SELECTED PASSAGE =>
Pain Registries

Aims and goals for Pain Registries SIG:

  • Provide guidance on best practice in developing pain registries
  • Represent pain registries within IASP.
  • Support collaborators from medical centers, worldwide, to join or initiate pain registries for procedures, therapies or services
  • Initiate and advance registry-related projects.
  • Guide on funding to support the further expansion and development of registries.
  • Encourage collaborators to present their findings at IASP meetings
  • Promote registry-based trials
  • Encourage existing medical registries (unrelated to pain specifically) to include some "agreed" standard pain outcomes as a minimum

Pain Registries in Australasia
Dr. Susie Lord

Clinical quality registries (CQRs) collect and analyse clinical performance data, and provide patients, clinicians and service planners with regular feedback on practice and outcomes.

By identifying variations in outcomes, registries allow for development of benchmarks and assessment of comparative performance at the clinic, regional, national, and international levels. Examining and learning from the practices of high-performing services, through a continuous quality improvement process, may lead to earlier identification and dissemination of best practices.

In 2012, the Australian and New Zealand pain management sector began a clinical quality registry named ePPOC (the electronic Persistent Pain Outcomes Collaboration) which has adults’ and children’s service arms—ePPOC1 and PaedePPOC2.

DATA EXTRACT =>
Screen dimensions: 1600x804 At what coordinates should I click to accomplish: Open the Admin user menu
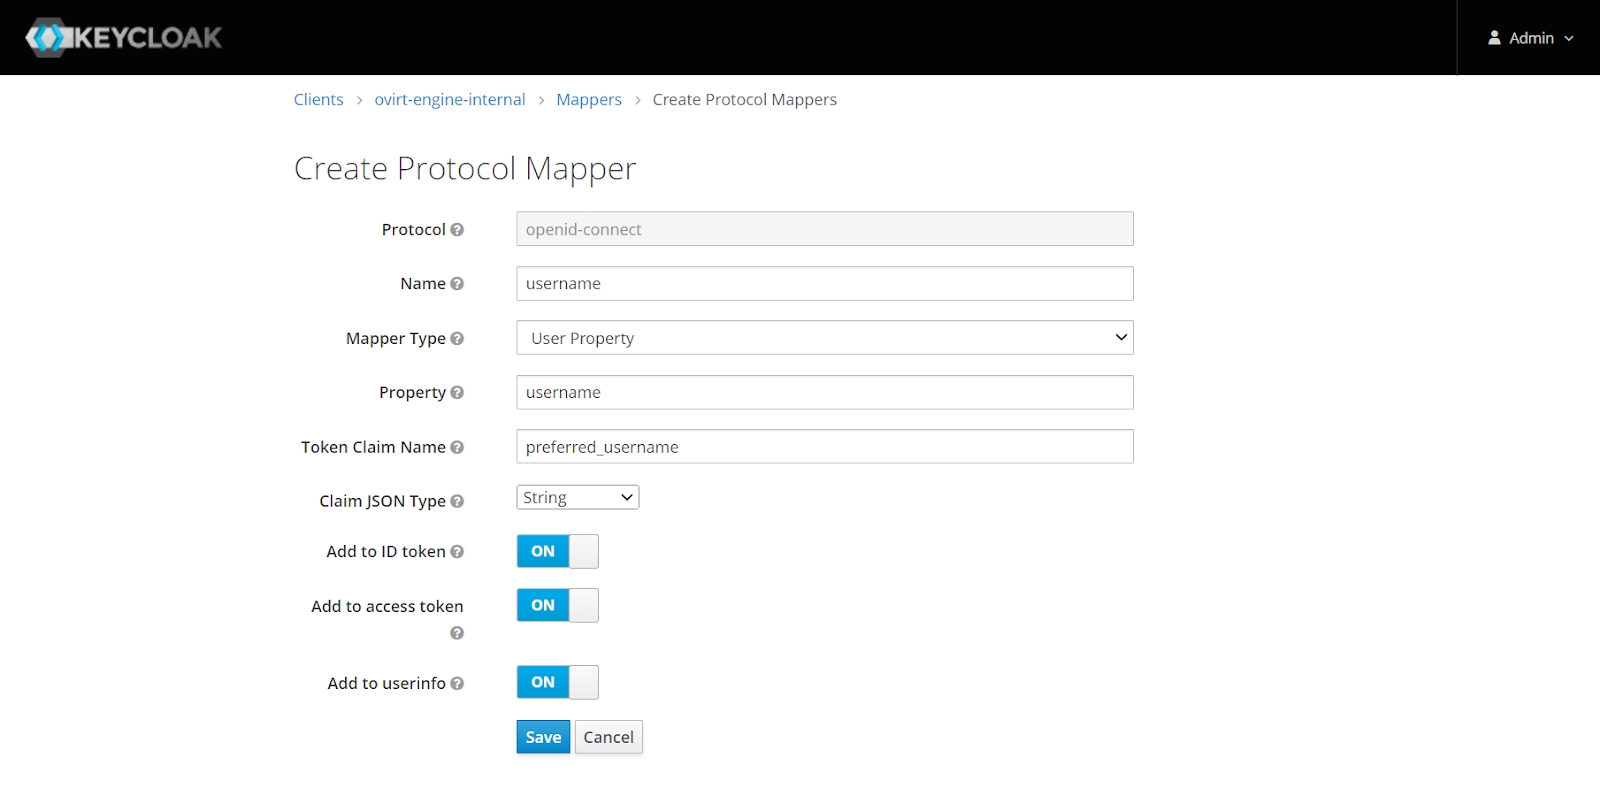pyautogui.click(x=1530, y=38)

WHAT IS REQUIRED => Copy the pain registries page starting with "Clinical quality registries" and going on through "practice and outcomes.", renaming "service planners" as "health administrators" wherever it appears. The lines above aren't needed for this work.

TASK SOLUTION =>
Clinical quality registries (CQRs) collect and analyse clinical performance data, and provide patients, clinicians and health administrators with regular feedback on practice and outcomes.